Santa Fe New Mexican

Year of lockdowns, protests brings record gun sales

- By Marc Fisher, Mark Berman, Lori Rozsa, Christine Spolar and Andrew Ba Tran

At gun shops across the country, 2020 was a year of wild spikes in sales, especially to new customers anxious about the pandemic and a summer of protests. More firearms were sold last year than in any previous year on record.

But despite the Jan. 6 assault on the U.S. Capitol and an FBI assessment that extremist groups plan attacks on government institutio­ns in the coming days, government and industry data indicate that the huge surges of buyers seen earlier in the year have not been repeated since the November election.

Gun sales typically soar in the weeks following the election of a Democratic president, as buyers scurry to purchase firearms for fear that the new chief executive will fulfill campaign promises to tighten regulation­s on gun sales.

But a Washington Post analysis of gun sales in 2020 finds no such surge in recent weeks. Rather, purchases soared last March and April as the effort to curb the spread of the coronaviru­s led to food shortages, empty streets and millions of lost jobs. Then, firearms sales peaked in July, in the weeks after massive protests against police brutality spread throughout the nation.

Sales continued at a high rate in November and December, but the numbers didn’t come close to spikes seen earlier in the year. December gun sales were the third-lowest of any month in 2020, the Post’s analysis found.

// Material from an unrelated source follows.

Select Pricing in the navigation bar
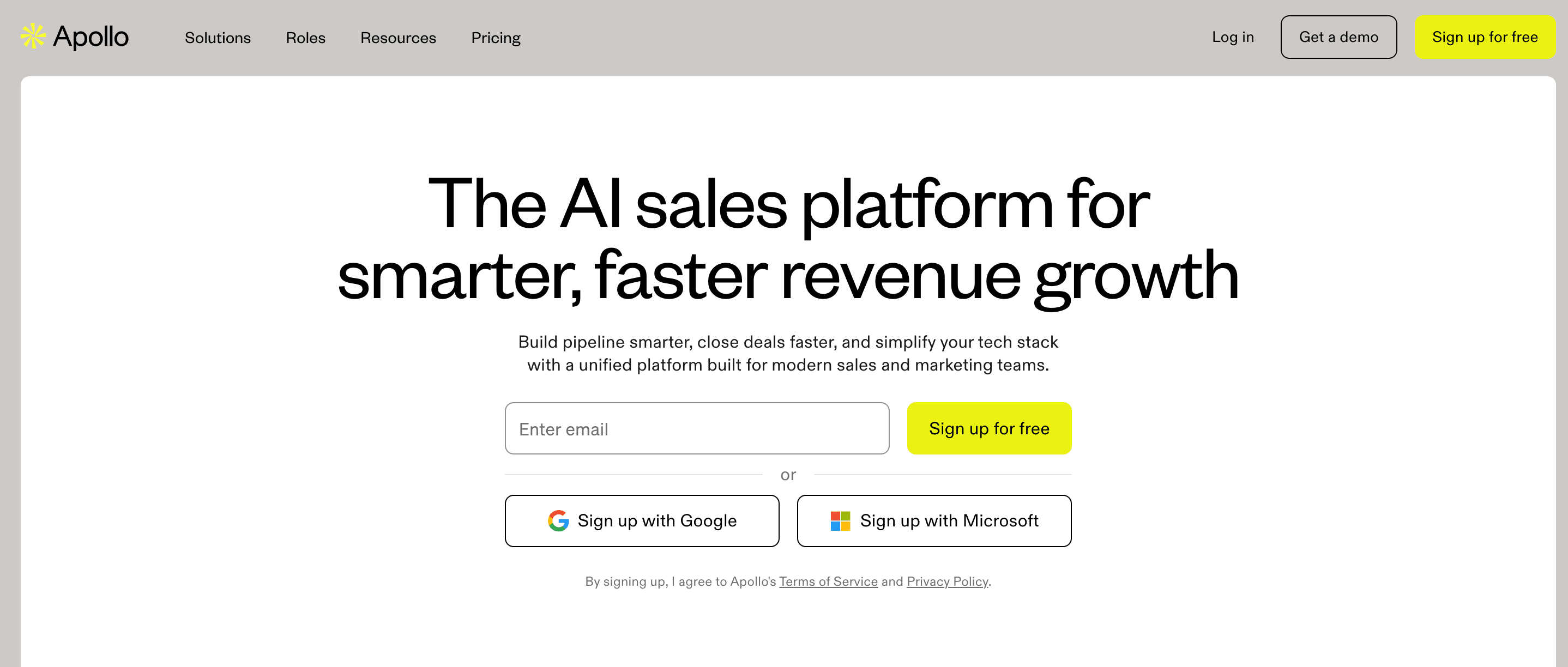coord(496,38)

“When people are concerned about their personal security, they buy more guns,” said Phillip Levine, an economist at Wellesley College. “When people are concerned that their access to guns might be restricted, they buy more guns. Last year, we sort of saw both of those things.”

The flood of gun sales — about 23 million over the course of the year — represents a 64 percent increase over 2019 sales, according to a Post analysis of federal gun background checks data. The 2020 numbers include purchases by more than 8 million first-time buyers, according to the National Shooting Sports Foundation, a trade group.

“What we’re seeing is a complicate­d mixture of all the bizarre things going on in 2020,” said Philip Van Cleave, president of the Virginia Citizens Defense League, a pro-gun lobby group. “The surge of sales started with covid and people worried we could have problems with the food supply. All year, people saw people being beat up and murdered for wearing the wrong hat. The Capitol was just another example of people rioting, and every time that happens, more people buy guns.”

Cherie Dercqu, who owns a nail salon in suburban Pittsburgh, never owned a gun until last year. On Thursday, she bought her 11th firearm, a shotgun she plans to keep behind the front door of her home.

Dercqu, who said she spent her first stimulus check on guns, now packs a pistol in her purse and keeps another behind the cash register at her shop. She’s been going to a range every couple of weeks to practice shooting and said she and her partner intend to keep buying firearms.

“Until this passes, we are buying guns,” said Dercqu, 52. “We’re buying ammo and we’re buying as much as we can. We’re two women. We don’t have a guy at home. I don’t want to feel vulnerable without anything.”

Dercqu began buying guns when the COVID-19 lockdown brought the economy to a standstill, then bought more during last summer’s protests.

“I’ve worked all my life for my business and I’m not willing to give it up to so-called peaceful protesters,” she said. “I’m just preparing for the civil war that is coming. We’re armed to the hilt now. We are prepared.”